К арабу подошел слуга в тюрбане. На плече он нее небольшой сундучок, и свет от ламп играл на его мышцах. Темнокожий поставил сундук у ног Паломида, и тот посмотрел на него с отсутствующим видом, как будто под крышкой находились плоды его поисков. Наконец он повернулся к нам и поднял глаза, на лице заиграла мягкая улыбка.
– Таким образом, мои поиски завершились. Я не нашел достаточно близких людей, которых мог бы назвать своими родственниками. И, попутешествовав еще немного, решил вернуться в Британию. Но я привез с собой не только этого смелого славного парня из Эфиопии… – Паломид показал на слугу, который в это время приподнимал крышку сундука, – но также несколько небольших подарков.
Возбуждение пронеслось по залу, когда слуга запустил руку в сокровища и поставил передо мной стеклянный пузырек с перевитым золотой нитью горлышком. Ланс осторожно снял кинжалом воск, и аромат роз наполнил воздух в зале, когда я открыла пробку. Я поблагодарила араба, но про себя решила, что отдам благовоние Винни – розы хороши для красивых женщин, я же предпочитала радостный чистый запах лаванды и никогда не пользовалась ничем другим.
За духами последовали искусно написанная икона для Ланселота и дамасский кинжал, который отложили до возвращения Гавейна. Зал охал и ахал, пока из сундука появлялись подарки один экзотичнее другого. Но когда Паломид сам поднял что-то завернутое в кожу и направился к Артуру, братство притихло.

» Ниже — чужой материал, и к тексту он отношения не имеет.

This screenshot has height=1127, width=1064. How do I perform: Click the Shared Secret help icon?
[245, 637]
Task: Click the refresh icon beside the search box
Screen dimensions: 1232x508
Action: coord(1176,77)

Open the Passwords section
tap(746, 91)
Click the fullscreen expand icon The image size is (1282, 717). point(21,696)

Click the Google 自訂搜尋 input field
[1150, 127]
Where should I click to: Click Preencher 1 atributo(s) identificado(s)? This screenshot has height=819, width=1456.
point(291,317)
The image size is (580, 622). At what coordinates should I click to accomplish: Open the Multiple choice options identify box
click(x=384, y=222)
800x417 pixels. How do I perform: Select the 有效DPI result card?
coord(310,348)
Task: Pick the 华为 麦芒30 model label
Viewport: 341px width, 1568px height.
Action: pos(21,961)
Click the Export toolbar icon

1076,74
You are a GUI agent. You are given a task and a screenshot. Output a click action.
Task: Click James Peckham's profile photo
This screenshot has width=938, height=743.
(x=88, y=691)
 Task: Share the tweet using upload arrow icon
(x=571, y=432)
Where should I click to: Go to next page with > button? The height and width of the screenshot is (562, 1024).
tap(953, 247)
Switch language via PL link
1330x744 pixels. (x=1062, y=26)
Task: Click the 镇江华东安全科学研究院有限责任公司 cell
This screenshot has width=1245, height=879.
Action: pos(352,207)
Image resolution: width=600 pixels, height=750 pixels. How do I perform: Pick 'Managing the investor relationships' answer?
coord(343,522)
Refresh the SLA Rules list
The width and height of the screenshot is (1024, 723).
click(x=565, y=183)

– Последней остановкой моего путешествия был двор короля франков Кловиса, и я привез вам оттуда официальный дар. – Араб осторожно вынул конической формы серебряный с золотом шлем, украшенный затейливым рисунком. – Король просил передать, что это лучший шлем из его сокровищницы.
Артур поднялся, чтобы принять подарок.
– Пусть он будет красоваться лишь на парадах, а не в бою против короля франков, – объявил муж и высоко поднял шлем, чтобы его могли все видеть. Братство ответило ему удивленным вздохом.
Наконец Артур с улыбкой снова повернулся к Паломиду:
– Друг мой, ты как будто специально для нас объехал мир и, возвратившись, многое привез с собой. За это мы тебе очень благодарны.